== Exercise details ==
With pictures left out, set down exactly the lines that begin at the one containing "You are a computer-use" and end with the last line of the entries below.

== Records for this exercise ==
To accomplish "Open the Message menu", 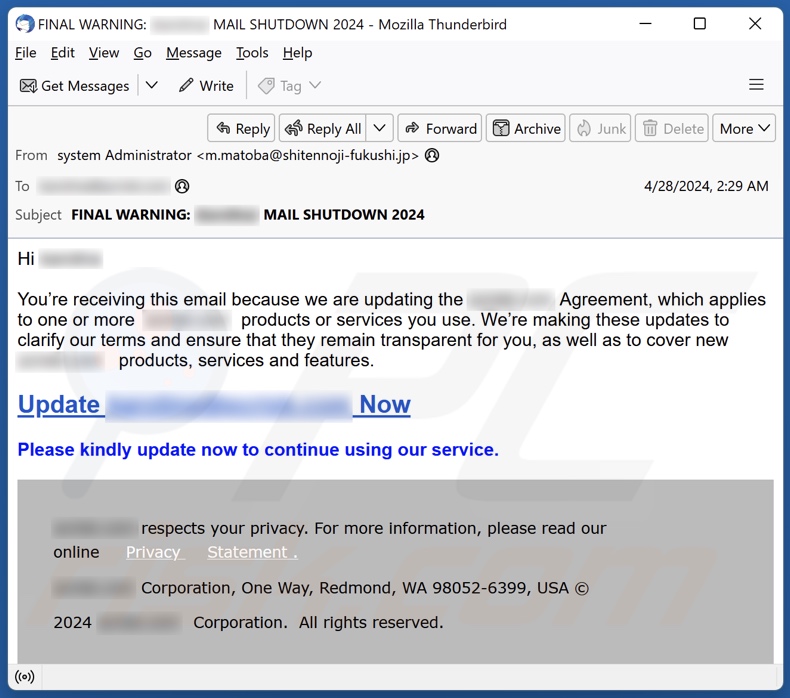I will 193,53.
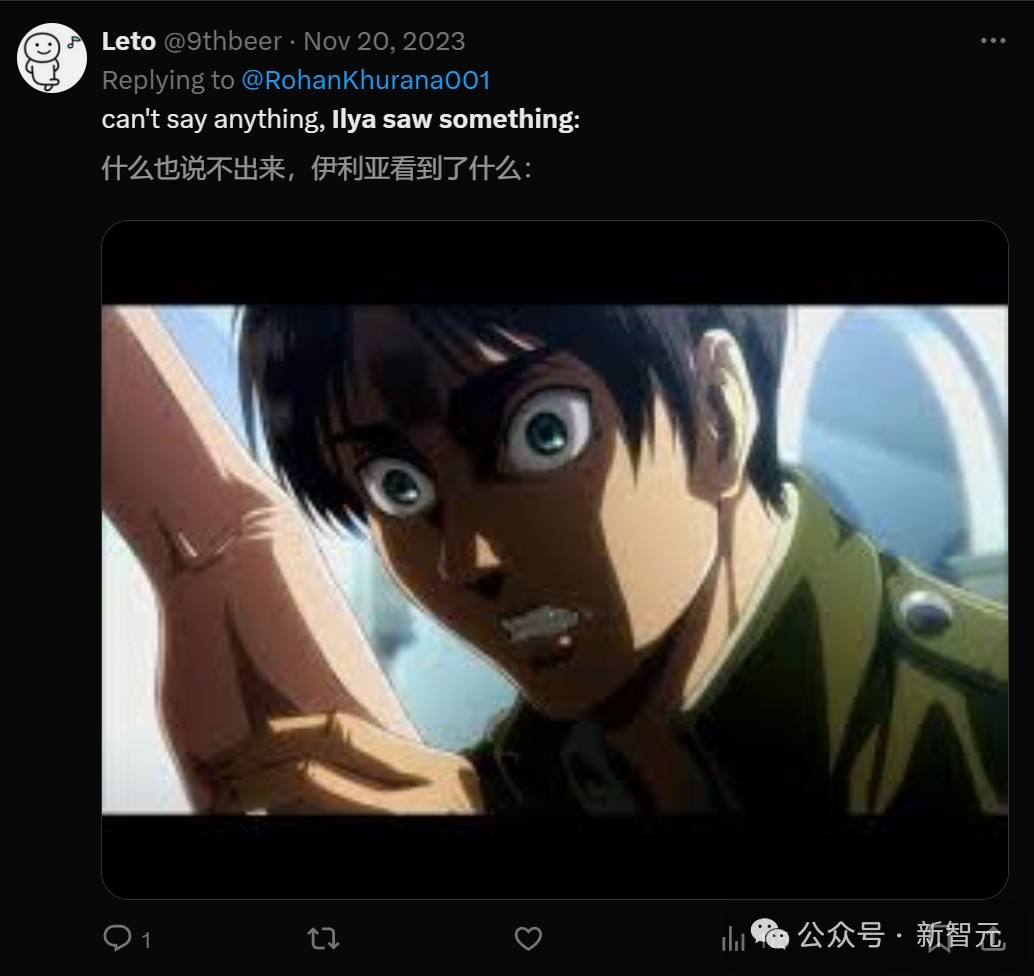Bookmark the tweet with the bookmark icon

pyautogui.click(x=940, y=940)
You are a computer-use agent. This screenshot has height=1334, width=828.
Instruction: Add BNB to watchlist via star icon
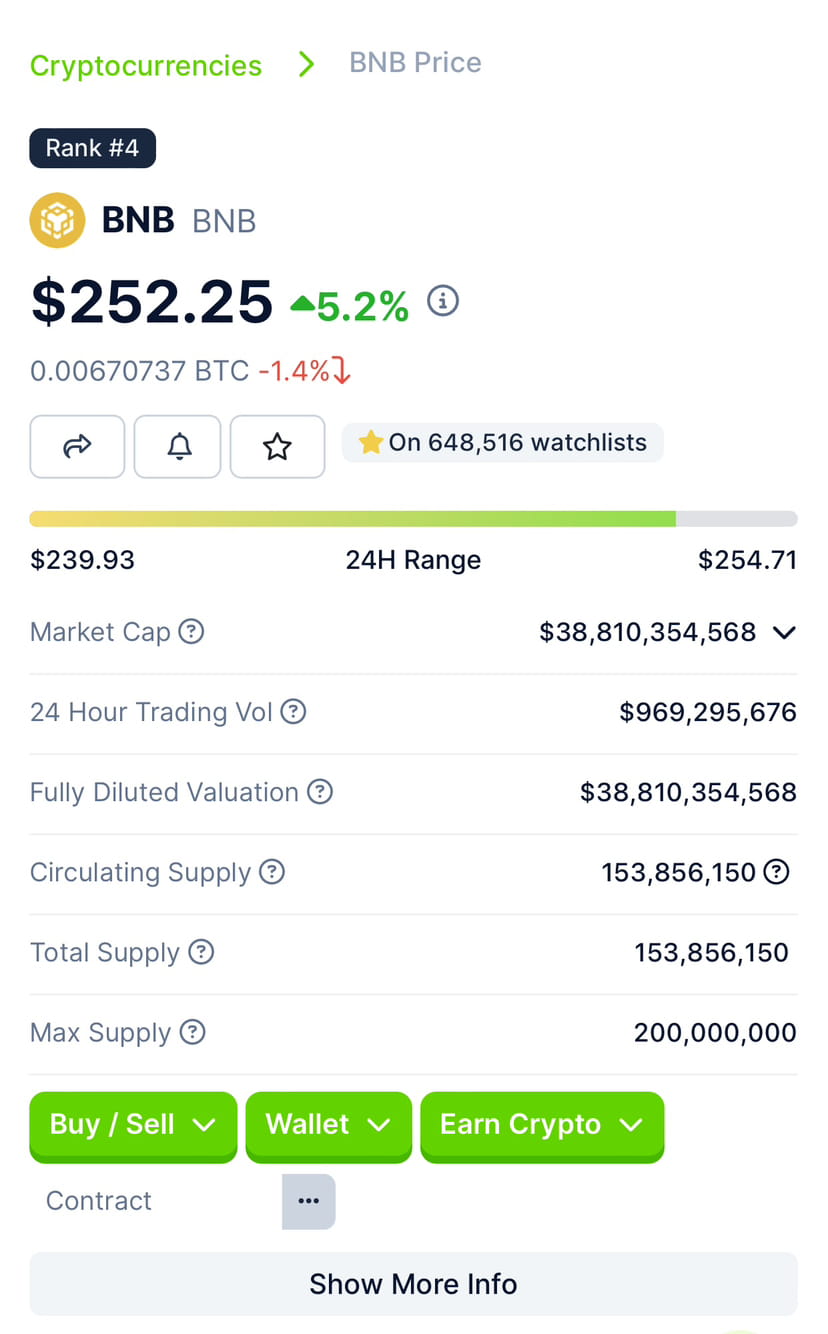277,447
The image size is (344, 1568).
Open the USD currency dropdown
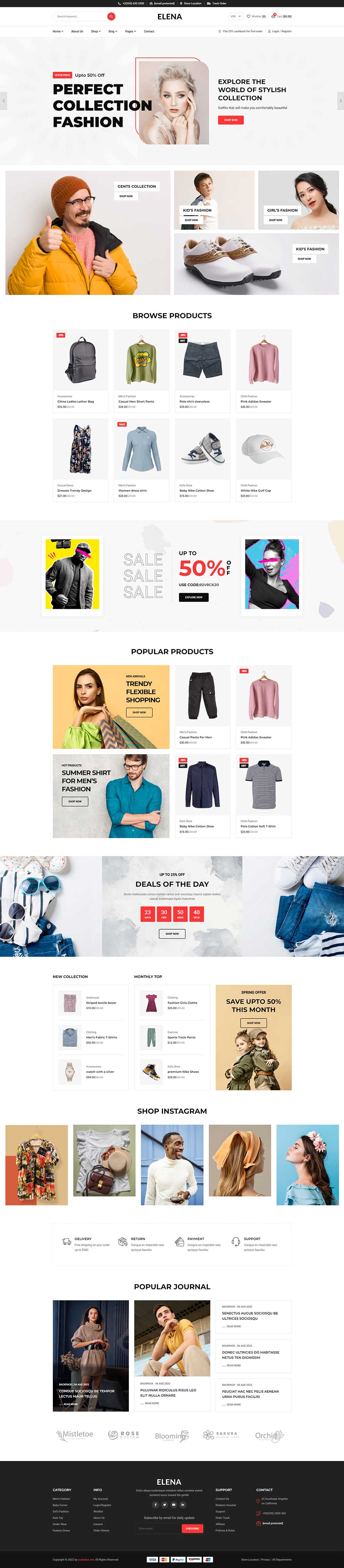[236, 16]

== Exercise result ==
You are a computer-use agent. This screenshot has height=1334, width=828.
Instruction: Add BNB to watchlist via star icon
277,447
The image size is (344, 1568).
Open the USD currency dropdown
[236, 16]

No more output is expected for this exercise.